The book was written with the support of grants from the Dean’s
Strategic Performance Funds at CSU, Chico and the first Elizabeth Douvan
Postdoctoral Development Award from the Fielding Graduate Institute.
At CSU, Chico since 2001, Lalich teaches sociology of the family, sociology
of work, and women’s studies. In the family sociology class, she
includes a segment on cults as an alternative to the family. The students
are fascinated by it, she said, especially as it relates to social influence,
interaction, and peer pressure. In 2003–2004 she will teach Social
Movements, a course that has been dormant for some time.

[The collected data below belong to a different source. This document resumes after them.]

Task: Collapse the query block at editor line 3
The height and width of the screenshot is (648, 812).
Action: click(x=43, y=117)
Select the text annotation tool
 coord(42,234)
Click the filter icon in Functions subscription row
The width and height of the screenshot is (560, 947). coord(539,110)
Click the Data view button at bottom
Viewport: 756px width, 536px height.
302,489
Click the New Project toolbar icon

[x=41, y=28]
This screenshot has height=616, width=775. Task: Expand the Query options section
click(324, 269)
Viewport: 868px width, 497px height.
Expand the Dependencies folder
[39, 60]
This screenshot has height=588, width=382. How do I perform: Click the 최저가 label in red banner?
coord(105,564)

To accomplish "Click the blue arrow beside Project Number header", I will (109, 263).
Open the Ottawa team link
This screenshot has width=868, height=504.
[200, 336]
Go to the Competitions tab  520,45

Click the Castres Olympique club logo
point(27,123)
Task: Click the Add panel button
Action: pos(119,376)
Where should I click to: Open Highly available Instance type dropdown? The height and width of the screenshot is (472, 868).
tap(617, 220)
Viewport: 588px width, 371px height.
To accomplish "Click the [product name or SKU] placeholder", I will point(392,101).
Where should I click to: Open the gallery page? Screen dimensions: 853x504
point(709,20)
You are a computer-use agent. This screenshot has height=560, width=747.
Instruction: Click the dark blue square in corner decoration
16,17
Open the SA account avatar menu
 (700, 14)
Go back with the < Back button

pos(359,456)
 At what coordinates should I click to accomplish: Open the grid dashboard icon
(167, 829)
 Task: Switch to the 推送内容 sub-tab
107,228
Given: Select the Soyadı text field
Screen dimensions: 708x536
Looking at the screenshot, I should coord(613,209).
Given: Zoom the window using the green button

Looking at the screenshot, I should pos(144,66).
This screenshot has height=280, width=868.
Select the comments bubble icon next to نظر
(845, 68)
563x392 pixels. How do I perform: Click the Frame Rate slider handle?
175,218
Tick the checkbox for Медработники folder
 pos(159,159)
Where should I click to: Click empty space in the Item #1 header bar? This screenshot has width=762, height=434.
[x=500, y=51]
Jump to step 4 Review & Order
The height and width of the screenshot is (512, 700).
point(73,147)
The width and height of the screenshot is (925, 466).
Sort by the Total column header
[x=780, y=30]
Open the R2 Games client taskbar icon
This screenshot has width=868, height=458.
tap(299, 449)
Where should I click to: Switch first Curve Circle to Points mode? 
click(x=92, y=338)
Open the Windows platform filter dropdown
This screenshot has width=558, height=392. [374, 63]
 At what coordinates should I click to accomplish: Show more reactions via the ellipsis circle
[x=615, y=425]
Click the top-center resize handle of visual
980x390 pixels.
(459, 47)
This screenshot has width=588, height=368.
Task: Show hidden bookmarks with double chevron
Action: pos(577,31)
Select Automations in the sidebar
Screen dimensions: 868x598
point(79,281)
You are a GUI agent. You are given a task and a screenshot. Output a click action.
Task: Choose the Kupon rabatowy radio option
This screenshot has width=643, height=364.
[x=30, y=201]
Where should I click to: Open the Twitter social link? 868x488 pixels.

The whole issue of cults is controversial. Lalich said that some sociologists
of religion feel they are fighting for freedom of religion. “They
think cult is an easy label to slap on groups you don’t like,”
Lalich said, but she maintains that religion is the wrong paradigm. “This
is a social-psychological phenomenon that is important for us to understand.
Its characteristics and consequences warrant further study.”
About her personal experience with cults, Lalich said, “I learned
a lot, but I’d rather have learned it another way.”